As part of the alleged Facebook hack, the UCC has circulated photoshopped pictures that show Zuckerberg on his knees while wearing an orange jumpsuit as he is beheaded by a black-clad terrorist.
The picture, an apparent threat, also included Facebook’s logo with the word “hacked” written across it and contained the message: “Go to hell, Mark.”
“We assume that ISIS is targeting Facebook to retaliate against its measures to censor pro-ISIS content and groups, and on [a] more general level because Facebook is seen as a Western symbol,” Sixgill said in a statement to the Daily Star.
Aside from Facebook, the UCC has also targeted a number of other websites — at least some of which are government-run in Asian countries — with denial of service attacks that overwhelm them with manufactured traffic and force them offline.

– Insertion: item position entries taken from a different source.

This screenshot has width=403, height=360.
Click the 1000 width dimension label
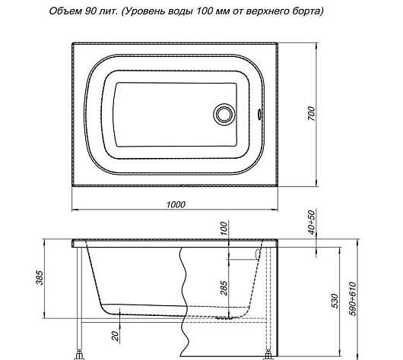[176, 204]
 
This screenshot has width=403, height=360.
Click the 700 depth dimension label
[311, 114]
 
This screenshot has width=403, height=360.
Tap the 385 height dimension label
[40, 277]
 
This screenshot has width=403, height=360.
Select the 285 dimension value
[224, 289]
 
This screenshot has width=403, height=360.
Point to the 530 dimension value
[335, 301]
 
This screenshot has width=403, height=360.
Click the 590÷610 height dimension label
[354, 299]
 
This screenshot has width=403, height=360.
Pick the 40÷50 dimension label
[311, 223]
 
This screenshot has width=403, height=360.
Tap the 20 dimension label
[116, 336]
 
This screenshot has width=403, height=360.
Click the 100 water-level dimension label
[224, 229]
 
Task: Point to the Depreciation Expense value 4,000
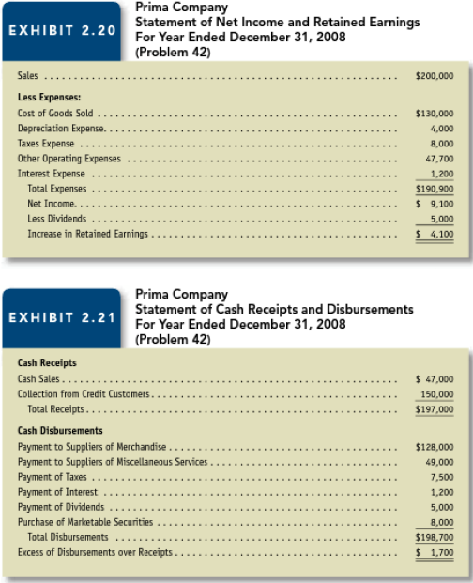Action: [x=441, y=128]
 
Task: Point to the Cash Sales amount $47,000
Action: [x=435, y=378]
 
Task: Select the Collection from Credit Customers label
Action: [x=85, y=393]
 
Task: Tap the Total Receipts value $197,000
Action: [x=434, y=409]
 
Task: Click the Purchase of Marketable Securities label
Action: [x=85, y=521]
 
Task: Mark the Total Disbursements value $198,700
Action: [x=434, y=537]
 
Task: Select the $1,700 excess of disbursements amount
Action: [x=435, y=552]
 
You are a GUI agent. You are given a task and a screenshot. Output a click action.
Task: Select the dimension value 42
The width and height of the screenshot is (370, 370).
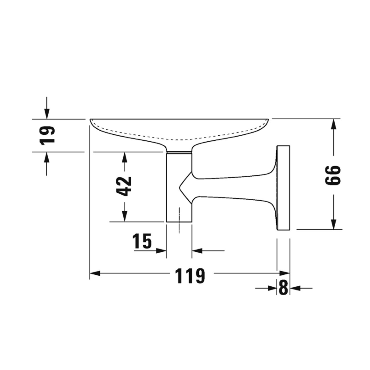(x=124, y=186)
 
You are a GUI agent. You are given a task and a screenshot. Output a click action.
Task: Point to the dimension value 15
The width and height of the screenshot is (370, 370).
(x=142, y=241)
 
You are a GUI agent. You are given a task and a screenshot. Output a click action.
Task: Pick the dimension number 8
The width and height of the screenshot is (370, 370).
(x=283, y=287)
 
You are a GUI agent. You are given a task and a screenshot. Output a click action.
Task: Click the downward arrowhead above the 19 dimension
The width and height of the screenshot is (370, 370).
(x=47, y=114)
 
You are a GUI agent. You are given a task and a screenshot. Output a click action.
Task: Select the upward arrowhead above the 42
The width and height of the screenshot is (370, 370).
(x=125, y=157)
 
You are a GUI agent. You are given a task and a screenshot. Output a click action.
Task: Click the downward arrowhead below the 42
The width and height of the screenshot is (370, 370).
(x=125, y=216)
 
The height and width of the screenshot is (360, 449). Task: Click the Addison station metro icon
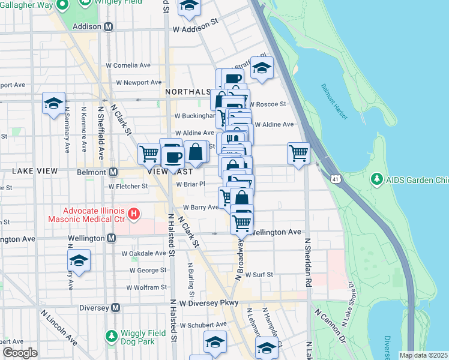pos(109,27)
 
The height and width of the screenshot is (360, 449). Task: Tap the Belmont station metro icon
pos(112,172)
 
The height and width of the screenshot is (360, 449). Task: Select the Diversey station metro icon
pos(117,308)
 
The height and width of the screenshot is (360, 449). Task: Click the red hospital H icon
pos(134,213)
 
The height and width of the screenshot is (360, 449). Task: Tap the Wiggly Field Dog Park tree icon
pos(110,335)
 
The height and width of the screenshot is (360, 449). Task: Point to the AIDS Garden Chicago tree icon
pos(377,178)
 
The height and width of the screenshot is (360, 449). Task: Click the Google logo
pos(20,353)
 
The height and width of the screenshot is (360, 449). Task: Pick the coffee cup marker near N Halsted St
pos(173,157)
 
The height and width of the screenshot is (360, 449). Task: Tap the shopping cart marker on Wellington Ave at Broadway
pos(241,223)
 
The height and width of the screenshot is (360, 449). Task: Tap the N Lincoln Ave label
pos(59,327)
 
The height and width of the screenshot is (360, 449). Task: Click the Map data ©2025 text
pos(423,355)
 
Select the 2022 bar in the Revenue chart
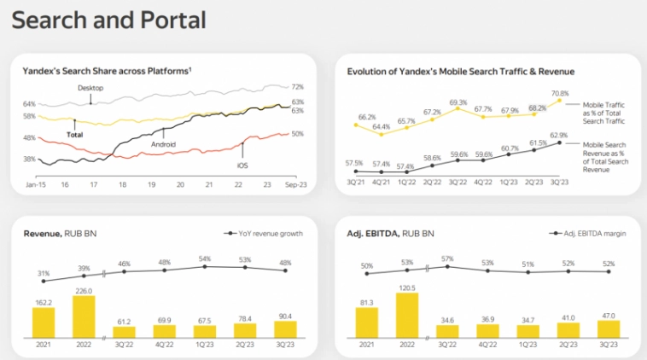(x=84, y=316)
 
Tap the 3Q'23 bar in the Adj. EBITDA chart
(x=609, y=328)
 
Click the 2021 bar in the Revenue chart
(x=44, y=322)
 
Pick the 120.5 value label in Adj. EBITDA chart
(x=407, y=288)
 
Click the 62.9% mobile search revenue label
(x=559, y=134)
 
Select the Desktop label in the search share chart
(x=90, y=87)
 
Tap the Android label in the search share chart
(x=163, y=144)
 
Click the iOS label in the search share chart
(x=243, y=165)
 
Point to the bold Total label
(x=75, y=135)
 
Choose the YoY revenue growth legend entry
(x=265, y=232)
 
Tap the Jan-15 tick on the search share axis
(x=35, y=184)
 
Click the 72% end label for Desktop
(x=297, y=87)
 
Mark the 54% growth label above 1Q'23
(x=205, y=258)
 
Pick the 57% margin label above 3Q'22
(x=448, y=258)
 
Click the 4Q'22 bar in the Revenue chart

In all, the UCC has claimed to be responsible for the alleged hacking of some 213 websites and proudly claimed to be responsible for forcing upwards of 520 websites to go down by virtue of their cyber attacks.
The UCC has also taken a special interest in threatening the mysterious online hacktivist group “Anonymous” — which has long been opposed to ISIS — with threats along the lines of, “this is what happens if you continue to challenge us.”
The Islamic State group may have been all but defeated militarily on the battlefields of the Middle East, but they appear to still pose a threat online, and are most likely attempting to encourage their devoted followers around the globe to carry on their apocalyptic fight in small but deadly terror attacks and assassination attempts.
Hopefully, nothing comes of the cyber attacks, and this scourge of sadistic radical Islamism will soon be wiped from the face of the Earth.